Taeyong menyingkirkan sisa kaca dari jendela. Jendela itu terlalu kecil. Ia tidak bisa keluar melalui jendela itu. Tapi Taehyun  bisa. 

Taeyong menatap putranya. "Kemarilah, sayang." 

Taehyun mendekat dengan bingung. Ia terkejut saat Taeyong menggendongnya kearah jendela.

"Hyunnie harus pergi dari sini terlebih dahulu." ucapnya sambil menuntun Taehyun keluar dari jendela. 

Taeyong bernapas lega saat Taehyun sudah berada di luar.

"Hyunnie harus pergi jauh dari sini, ok? Mommy akan menyusul nanti."

"Hyunnie menunggu disini." Anak lelaki itu keras kepala tidak ingin pergi jauh dari Taeyong.

"Taehyun! Ikuti ucapan mommy!" Taeyong sungguh tidak berniat untuk membentak putranya. Tapi ia harus melakukannya agar putranya menuruti ucapannya. 

Taeyong tidak yakin bisa selamat dari sini. Tapi Taehyun harus selamat. Taehyun harus berada jauh dari bom yang sebentar lagi akan meledak. Biar saja ia mati disini, tapi tidak dengan Taehyun.

Taehyun terlihat berkaca-kaca. Ia dengan berat hati berlari menjauh dari mommynya. Taeyong tidak bisa menahan air matanya. Ia sungguh ingin keluar dengan selamat dan menjalani hari seperti biasa bersama putranya.

"JAEHYUN!"

Teriaknya. Namun hening. Tidak ada jawaban.

"JAEHYUN!" 

Lagi-lagi tidak ada jawaban. Rasa khawatir memenuhi dadanya.

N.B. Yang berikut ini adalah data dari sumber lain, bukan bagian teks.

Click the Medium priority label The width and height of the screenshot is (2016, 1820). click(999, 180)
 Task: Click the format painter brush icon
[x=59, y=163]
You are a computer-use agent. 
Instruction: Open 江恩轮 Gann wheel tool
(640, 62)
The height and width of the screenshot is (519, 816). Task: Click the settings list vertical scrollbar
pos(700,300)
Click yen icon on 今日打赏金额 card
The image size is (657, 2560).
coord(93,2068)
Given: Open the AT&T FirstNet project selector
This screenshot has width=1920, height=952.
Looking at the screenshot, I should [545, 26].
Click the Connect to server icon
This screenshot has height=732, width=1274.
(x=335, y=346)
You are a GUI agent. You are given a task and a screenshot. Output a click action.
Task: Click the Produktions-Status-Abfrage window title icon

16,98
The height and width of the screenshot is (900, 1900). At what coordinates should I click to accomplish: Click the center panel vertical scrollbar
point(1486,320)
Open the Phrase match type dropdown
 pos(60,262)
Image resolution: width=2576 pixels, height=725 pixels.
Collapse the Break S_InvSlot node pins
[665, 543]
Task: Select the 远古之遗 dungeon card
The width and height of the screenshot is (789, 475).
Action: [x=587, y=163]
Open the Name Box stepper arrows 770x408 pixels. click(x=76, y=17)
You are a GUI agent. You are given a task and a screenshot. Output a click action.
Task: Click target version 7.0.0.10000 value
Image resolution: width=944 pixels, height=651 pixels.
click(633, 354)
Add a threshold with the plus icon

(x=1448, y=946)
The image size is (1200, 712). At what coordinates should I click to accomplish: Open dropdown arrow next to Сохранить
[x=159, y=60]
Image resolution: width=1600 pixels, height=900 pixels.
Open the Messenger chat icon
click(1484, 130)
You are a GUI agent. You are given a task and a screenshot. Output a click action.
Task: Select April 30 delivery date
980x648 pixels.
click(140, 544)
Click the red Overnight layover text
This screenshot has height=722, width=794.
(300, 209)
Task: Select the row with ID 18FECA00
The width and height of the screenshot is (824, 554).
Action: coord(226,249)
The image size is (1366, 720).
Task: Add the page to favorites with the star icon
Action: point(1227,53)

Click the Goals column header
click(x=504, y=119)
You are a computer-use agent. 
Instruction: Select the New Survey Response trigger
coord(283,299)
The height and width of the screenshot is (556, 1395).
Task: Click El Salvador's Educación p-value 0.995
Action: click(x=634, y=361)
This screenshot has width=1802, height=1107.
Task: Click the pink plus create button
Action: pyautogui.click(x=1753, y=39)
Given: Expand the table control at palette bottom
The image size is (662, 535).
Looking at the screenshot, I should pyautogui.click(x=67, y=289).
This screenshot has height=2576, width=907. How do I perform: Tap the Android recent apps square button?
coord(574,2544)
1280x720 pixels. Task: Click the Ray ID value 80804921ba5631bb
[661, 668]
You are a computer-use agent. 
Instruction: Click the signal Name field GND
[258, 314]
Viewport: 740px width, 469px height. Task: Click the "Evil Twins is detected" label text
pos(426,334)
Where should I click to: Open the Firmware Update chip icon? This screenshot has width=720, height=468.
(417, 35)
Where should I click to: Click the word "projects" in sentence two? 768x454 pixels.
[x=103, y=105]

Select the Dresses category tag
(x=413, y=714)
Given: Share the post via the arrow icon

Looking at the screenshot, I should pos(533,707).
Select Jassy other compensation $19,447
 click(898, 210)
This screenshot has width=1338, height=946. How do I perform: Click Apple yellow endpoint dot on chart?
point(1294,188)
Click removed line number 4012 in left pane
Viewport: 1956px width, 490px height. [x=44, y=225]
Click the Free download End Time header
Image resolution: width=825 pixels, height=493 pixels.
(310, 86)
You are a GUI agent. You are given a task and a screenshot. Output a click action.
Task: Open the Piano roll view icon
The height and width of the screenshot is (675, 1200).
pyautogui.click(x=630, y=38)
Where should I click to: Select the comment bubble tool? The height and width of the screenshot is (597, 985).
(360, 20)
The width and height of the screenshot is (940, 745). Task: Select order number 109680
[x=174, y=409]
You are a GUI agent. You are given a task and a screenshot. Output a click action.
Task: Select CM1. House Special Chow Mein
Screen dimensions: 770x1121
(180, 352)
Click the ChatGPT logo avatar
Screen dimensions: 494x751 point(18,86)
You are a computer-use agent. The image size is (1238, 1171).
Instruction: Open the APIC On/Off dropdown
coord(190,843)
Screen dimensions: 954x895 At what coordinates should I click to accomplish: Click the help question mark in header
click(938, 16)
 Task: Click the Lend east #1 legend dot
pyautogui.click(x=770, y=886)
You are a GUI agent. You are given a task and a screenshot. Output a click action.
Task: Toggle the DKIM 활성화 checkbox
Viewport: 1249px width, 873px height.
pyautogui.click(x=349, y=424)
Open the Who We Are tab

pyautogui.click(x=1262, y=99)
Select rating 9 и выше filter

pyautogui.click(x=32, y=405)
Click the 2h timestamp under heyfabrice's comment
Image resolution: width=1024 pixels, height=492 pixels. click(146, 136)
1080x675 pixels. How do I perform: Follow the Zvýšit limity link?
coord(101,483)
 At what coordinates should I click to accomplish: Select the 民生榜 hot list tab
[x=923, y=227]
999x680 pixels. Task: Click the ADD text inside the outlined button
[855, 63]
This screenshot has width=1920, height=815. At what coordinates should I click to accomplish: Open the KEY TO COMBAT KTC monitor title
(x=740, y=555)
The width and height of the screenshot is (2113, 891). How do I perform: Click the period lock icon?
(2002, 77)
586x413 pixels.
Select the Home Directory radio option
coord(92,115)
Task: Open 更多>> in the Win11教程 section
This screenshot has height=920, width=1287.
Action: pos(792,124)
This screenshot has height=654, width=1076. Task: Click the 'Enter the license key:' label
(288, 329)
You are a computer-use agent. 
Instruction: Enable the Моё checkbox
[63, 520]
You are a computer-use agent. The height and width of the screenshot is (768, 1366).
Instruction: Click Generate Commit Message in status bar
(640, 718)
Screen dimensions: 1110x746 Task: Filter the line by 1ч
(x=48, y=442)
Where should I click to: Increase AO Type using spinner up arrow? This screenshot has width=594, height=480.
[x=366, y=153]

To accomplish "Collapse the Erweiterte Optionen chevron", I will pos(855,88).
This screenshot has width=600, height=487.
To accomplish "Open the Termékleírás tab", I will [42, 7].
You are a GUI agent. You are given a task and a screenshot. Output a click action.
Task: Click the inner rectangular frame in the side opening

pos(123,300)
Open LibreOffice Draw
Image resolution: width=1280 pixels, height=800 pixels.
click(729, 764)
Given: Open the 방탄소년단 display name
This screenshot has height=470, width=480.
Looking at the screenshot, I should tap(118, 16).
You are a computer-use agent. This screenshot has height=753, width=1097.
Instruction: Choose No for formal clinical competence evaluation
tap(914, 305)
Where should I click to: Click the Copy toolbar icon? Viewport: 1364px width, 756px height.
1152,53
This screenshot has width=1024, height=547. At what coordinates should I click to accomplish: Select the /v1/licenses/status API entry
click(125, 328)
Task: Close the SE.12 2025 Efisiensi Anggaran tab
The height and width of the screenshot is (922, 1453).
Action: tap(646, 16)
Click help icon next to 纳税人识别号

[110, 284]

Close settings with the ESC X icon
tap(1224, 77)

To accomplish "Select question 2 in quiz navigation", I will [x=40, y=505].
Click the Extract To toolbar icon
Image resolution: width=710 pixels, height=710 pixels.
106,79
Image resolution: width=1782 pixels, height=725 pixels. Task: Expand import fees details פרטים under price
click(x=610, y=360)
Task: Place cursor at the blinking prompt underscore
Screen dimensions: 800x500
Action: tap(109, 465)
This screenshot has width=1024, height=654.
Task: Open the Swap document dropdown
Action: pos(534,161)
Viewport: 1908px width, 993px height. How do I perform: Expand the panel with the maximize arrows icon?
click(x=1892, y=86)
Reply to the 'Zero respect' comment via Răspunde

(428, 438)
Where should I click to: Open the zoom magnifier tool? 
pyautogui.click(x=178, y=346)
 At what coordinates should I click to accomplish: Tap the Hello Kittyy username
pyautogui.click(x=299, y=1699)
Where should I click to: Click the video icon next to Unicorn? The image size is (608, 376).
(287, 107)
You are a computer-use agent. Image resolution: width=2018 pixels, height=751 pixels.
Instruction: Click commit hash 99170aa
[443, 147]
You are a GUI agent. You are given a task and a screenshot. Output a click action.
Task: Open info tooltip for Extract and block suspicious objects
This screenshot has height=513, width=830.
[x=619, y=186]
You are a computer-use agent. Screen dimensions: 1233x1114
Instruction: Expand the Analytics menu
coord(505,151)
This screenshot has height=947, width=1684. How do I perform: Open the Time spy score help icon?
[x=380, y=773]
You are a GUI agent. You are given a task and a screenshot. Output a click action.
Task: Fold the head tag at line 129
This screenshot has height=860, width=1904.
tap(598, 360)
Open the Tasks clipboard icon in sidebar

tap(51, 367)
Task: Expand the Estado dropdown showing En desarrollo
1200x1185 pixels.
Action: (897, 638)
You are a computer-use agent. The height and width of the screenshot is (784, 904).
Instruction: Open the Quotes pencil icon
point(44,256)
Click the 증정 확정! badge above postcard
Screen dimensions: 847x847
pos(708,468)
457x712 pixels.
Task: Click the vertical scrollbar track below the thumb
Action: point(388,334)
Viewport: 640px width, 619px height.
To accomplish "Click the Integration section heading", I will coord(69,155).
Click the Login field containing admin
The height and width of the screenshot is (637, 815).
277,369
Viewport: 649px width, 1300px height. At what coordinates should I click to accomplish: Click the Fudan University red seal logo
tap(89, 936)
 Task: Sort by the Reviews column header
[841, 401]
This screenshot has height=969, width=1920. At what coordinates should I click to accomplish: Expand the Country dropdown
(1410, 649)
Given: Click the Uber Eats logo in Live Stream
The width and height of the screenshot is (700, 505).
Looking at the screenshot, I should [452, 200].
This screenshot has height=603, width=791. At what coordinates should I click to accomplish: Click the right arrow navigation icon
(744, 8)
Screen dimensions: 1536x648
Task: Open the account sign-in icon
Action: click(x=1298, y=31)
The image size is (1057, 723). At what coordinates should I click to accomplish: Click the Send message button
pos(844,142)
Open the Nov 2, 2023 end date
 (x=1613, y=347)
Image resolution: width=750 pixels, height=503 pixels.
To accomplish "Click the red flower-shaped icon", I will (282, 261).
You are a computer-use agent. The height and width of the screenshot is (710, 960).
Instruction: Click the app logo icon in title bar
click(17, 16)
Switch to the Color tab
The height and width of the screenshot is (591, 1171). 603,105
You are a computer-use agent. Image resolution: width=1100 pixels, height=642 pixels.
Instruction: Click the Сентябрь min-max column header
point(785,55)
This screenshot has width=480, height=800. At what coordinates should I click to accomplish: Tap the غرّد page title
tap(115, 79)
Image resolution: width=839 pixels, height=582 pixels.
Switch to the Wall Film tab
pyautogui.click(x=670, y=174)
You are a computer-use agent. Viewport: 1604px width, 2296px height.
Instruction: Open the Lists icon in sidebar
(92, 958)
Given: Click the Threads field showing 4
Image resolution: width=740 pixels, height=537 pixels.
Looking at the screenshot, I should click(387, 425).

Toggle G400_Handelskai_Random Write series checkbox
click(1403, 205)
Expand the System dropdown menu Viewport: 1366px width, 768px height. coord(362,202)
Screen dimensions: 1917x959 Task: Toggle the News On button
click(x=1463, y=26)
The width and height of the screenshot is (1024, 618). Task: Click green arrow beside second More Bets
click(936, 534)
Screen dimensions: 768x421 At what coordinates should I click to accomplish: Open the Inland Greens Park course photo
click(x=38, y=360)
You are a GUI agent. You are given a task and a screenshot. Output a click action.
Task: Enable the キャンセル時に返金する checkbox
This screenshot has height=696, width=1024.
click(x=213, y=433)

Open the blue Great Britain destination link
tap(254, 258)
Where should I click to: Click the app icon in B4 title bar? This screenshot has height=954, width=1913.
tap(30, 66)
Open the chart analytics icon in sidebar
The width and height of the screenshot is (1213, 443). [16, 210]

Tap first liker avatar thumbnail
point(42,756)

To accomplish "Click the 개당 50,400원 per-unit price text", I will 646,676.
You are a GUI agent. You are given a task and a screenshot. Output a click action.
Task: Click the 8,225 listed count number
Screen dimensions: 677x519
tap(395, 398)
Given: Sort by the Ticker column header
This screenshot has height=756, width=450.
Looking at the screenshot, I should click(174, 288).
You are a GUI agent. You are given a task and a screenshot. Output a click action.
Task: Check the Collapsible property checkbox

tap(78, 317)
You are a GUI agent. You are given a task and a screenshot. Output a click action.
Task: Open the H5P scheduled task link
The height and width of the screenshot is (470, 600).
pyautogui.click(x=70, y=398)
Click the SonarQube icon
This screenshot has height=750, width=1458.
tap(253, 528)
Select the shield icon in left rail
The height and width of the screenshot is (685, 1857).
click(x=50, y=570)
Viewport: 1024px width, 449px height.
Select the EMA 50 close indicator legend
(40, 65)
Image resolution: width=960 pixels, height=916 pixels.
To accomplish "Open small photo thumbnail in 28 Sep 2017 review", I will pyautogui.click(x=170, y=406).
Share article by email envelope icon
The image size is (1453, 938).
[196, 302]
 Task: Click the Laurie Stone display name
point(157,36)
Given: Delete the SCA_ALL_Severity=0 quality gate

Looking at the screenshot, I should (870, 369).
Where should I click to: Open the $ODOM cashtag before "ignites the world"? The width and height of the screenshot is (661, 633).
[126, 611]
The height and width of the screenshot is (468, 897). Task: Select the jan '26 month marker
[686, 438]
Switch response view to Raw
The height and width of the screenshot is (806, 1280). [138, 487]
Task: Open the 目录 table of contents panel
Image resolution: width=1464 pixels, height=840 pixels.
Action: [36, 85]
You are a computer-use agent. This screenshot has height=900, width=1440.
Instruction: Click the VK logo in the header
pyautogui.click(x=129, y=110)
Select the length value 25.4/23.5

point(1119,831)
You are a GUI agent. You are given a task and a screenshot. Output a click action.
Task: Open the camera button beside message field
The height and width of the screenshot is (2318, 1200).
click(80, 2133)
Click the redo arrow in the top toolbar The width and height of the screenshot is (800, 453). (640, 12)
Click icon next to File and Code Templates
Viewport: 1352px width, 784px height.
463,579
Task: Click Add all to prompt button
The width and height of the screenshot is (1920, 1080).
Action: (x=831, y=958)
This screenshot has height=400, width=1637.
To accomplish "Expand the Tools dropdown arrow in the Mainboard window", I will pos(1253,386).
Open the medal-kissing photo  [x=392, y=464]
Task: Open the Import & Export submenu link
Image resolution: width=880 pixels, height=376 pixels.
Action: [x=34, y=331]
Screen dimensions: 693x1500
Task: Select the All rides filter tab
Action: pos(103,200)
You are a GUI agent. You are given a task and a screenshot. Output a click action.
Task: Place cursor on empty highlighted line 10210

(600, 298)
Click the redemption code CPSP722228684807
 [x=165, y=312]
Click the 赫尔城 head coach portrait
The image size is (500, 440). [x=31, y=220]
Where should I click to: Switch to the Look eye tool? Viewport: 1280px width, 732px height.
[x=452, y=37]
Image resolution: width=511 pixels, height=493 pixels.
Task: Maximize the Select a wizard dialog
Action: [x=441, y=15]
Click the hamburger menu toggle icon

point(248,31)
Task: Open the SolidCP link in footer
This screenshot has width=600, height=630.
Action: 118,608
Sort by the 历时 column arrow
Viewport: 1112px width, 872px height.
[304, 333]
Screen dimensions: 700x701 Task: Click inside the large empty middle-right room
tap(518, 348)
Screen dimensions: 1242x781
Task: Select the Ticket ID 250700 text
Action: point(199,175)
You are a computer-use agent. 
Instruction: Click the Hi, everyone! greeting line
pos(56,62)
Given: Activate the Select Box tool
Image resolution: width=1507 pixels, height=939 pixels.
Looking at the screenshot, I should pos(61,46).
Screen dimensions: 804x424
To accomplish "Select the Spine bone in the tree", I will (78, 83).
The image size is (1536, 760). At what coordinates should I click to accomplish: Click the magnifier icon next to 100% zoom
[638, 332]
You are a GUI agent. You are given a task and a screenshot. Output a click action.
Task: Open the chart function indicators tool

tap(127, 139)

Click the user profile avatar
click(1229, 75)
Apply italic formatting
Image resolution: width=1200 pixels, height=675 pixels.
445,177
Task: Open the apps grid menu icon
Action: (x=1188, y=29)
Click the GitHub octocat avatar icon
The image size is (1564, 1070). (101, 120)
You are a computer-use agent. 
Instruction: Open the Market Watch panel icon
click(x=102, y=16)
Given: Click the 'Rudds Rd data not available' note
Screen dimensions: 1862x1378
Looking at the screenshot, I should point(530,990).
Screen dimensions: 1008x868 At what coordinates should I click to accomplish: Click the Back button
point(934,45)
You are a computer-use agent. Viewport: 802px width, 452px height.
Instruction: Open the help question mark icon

Bagaimana jika terjadi sesuatu pada Jaehyun?

"JAEHYUN!"

Ia melirik angka pada kotak dibelakangnya.

01.28

01.27

01.26

Air mata semakin deras membasahi pipinya. Ia takut. Sangat takut. Tubuhnya bergetar. Ia terus memanggil Jaehyun. Berharap lelaki itu bisa mendengarnya lalu menyelamatkannya.

"JAEHYUN!"

'Kumohon, Jae'

.
.

재용

.
.

Jaehyun mengerjap. Samar-samar ia mendengar seseorang memanggilnya. Suara yang familiar. Rasa nyeri menyerang kepalanya. 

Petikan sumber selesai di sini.